Уже эти начальные строки весьма нелегки для понимания. В третьей строке есть игра слов: til3 по-шумерски означает и существительное «жизнь», и глагол «прекращаться». Буквально там сказано, что «юноша конца (til3) жизни (til3) не превзойдет». Далее герой заявляет, что собирается пойти в горы для установления имени. «Установить имя» (mu-gar) означает установить стелу, фиксирующую (пока еще без надписи) воинский подвиг правителя. Наличие такой стелы позволяет после смерти кормить героя в Подземном мире за государственный счет. Например, Энмеркар такой стелы не создал, и для правителей будущего принесение ему жертв стало проблемой. Его имя упоминали, но памятного места, а значит, и постоянного пропитания он не имел. Там, где нельзя установить стелу ради своей славы, можно принести жертвы богам и тем самым прославить их имена.
Раб его Энкиду ему отвечает:
«Господин мой!
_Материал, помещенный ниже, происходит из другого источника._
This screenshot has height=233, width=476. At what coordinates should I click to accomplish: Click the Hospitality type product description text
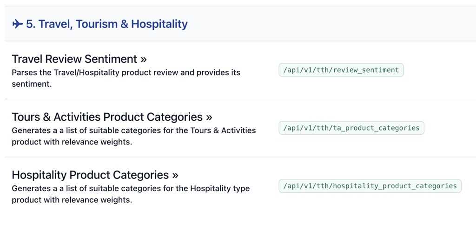[x=130, y=188]
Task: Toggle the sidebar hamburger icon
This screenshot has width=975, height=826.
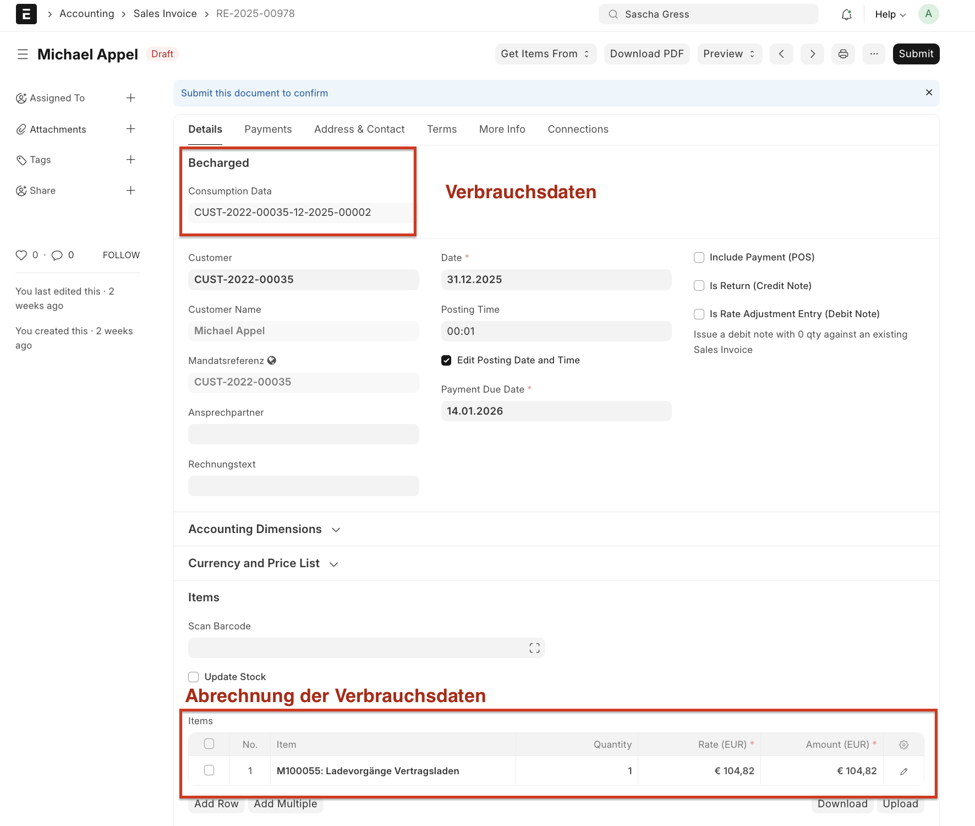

Если в горы войти ты собрался —
пусть знает об этом бог солнца Уту!
Если в Горы Кедра идти ты собрался —
Пусть знает об этом бог солнца Уту!
Уту, юноша Уту пусть об этом знает!
Поход в горы — дело Уту!
Поход в Горы Кедров — дело Уту,
пусть юноша Уту об этом знает!»
Горы, в которые собирается пойти Бильгамес, располагались к востоку от Двуречья. Это были горы Загроса, на которых обитали многочисленные воинственные племена, не желавшие за бесценок или вовсе задаром отдавать свои сокровища — древесные стволы, гипс, асфальт, строительный камень. Захватить эти богатства было делом жизненной необходимости, а вовсе не какой-то особой доблести. Ведь без этого сырья хозяйство Шумера просто не могло бы существовать. Слово егеп, которое мы традиционно переводим как «кедр», означает кедры только в аккадской версии эпоса, о чем еще будет речь дальше. В шумерской версии это, скорее, стволы можжевельника. Для древних языков весьма характерно именование одним словом различных растений. В семитских языках, откуда происходит шумерское слово егеп, оно произносилось как 'аr'аr и означало только «можжевельник». Но когда через несколько столетий жители Месопотамии впервые увидели кедры во время первого похода на Средиземноморье, то у них не было слова для их именования и они применили к кедрам уже знакомое слово егеп. Так можжевельник, за которым ходили на восток, и кедр, который везли с запада, стали обозначаться одним словом. Но для сохранения ритма лучше по-прежнему переводить «Горы Кедров». А при чем же тут Уту? Дело в том, что Солнце каждые сутки восходит на востоке, со стороны гор. Поэтому кому, как не Уту, знать особенности маршрута? Кто, как не солнечный бог, может быть идеальным инструктором и провожатым опекаемого им Бильгамеса?